А теперь самый странный, самый страшный, самый сокрушительный вывод… или же самый естественный, с печальной и трагической необходимостью вытекающий из сказанного, – как кому покажется… Мысль, прежде звучавшая невнятно, выданная в ясной и откровенной форме, может произвести впечатление высокомерной, претенциозно-элитарной, не ко времени утонченной и аристократически-презрительной, предельно недемократичной и в этом смысле вполне скандальной.

Дело в том, что я уже поставил последнюю точку в этой книге, когда вдруг осознал, что главную свою идею выразил расплывчато, утопив ее в последовательности почти однообразных по сюжету рассказов и в море деталей, иные из которых сами по себе любопытны. Читатель, не дойдя, быть может, и до середины текста, воскликнет: «Стоп! Сколько можно?! Стреляются да рубятся! Надоело!» И будет по-своему прав.

И получается, что в итоге я невольно последовал совету Юрия Лотмана, беспечно и немного легкомысленно брошенному им г-ну Вострикову: побольше поручиков да капитанов из дальних, заштатных гарнизонов. То есть словно бы обязан торжествовать главный нерв и главный мотив русской литературы (как их выразили критики-демократы) – покажите нам маленького человека.

А ведь не этого я желал.

Я вообще давно сомневаюсь, что т. н. маленький человек – главный мотив и первая обязанность русской литературы. Бесконечно люблю гоголевскую «Шинель», а все же сомневаюсь, что речь там идет о пресловутом маленьком. О человеке – да! Но каждый человек равен Вселенной. Каждый равен посвоему, а все же равен! Микрокосм равен Макрокосму. Эта замечательная мысль средневековой философии была подзабыта за два последних столетия, но сейчас оживает. И правда ее становится все более убедительной.

Тогда откуда интерес все больше к героям, к личностям крупным? В прозе документальной в особенности.
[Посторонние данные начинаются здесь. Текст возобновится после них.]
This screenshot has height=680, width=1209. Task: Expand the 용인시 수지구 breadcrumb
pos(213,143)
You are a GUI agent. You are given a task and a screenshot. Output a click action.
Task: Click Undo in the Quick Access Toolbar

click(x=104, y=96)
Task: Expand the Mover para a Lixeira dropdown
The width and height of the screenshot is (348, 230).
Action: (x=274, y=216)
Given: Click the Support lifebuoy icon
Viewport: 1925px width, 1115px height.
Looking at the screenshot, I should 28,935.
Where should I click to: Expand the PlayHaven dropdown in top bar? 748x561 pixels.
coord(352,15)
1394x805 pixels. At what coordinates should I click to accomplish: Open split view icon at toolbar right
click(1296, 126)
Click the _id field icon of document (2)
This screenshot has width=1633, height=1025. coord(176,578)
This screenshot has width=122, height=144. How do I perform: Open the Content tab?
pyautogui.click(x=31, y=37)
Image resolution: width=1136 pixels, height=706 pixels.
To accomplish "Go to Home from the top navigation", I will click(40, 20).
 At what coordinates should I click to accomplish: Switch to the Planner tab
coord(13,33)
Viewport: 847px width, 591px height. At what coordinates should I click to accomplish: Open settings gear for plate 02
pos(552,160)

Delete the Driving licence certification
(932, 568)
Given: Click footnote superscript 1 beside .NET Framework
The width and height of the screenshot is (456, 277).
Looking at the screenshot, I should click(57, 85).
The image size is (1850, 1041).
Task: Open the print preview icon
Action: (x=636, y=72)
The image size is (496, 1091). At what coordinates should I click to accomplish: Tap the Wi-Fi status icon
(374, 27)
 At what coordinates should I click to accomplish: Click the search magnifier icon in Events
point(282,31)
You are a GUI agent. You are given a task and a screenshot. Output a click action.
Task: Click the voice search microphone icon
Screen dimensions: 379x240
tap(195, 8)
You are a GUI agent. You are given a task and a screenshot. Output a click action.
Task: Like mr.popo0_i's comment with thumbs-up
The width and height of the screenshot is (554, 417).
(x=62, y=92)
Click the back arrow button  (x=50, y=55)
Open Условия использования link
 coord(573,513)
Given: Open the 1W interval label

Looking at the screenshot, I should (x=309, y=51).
Все знают библиотеку «Жизнь замечательных людей». Можно ли вообразить длинную серию «Жизнь не замечательных людей»? В художественной литературе это вполне возможно – и потому именно, что в любом сколь угодно маленьком человеке нам показывают человека, микрокосм, а через него – Вселенную. Бога.

У документальной исторической прозы в этом смысле возможности ограничены. Она тяготеет к людям заметным, к людям талантливым, к людям великим. И это понятно. Перефразируя одно из важнейших диалектических высказываний Маркса, можно сказать, что ключ к анатомии души маленького человека лежит в анатомии личности крупной, состоявшейся.

Итак, я хотел показать крупного человека. Личность. Не знаю, насколько мне это удалось, хотя формально знаменитых имен в этой книге много.

Почему для меня это важно? Повторяю: через опыт больших людей мы должны исчислить и понять опыт маленьких. Кто на кого должен равняться?

Но не все тут просто.

Начинает спотыкаться упрощенная демократическая философия. Особенно та, которая главным героем истории пытается изобразить массу.

Любой социальный организм, любое общество, включая самое массовое, в основной структуре своей устроены пирамидально – со сложными вертикальными связями при невероятно разветвленной сети связей горизонтальных. Вершина пирамиды – это всегда элита, точнее, сложное сплетение нескольких элит – властных, интеллектуальных, творческих…

Элиты эти не могут быть многочисленны уже по своей природе. Масса – многомиллионнолика. Заметных личностей – единицы, десятки, сотни, может быть, тысячи. Все. На этих числах – граница, обрыв… Как оценить это? Как осмыслить гармонию всей пирамиды?

Во всяком случае, героев своего документального повествования в человеческом, личностном плане я мельчить не хотел – ни в коем случае! – но лишь укрупнять и укрупнять.

Вот почему в книге так много знаменитостей. Вот почему считаю необходимым сопроводить уже оконченную книгу еще одним коротким послесловием.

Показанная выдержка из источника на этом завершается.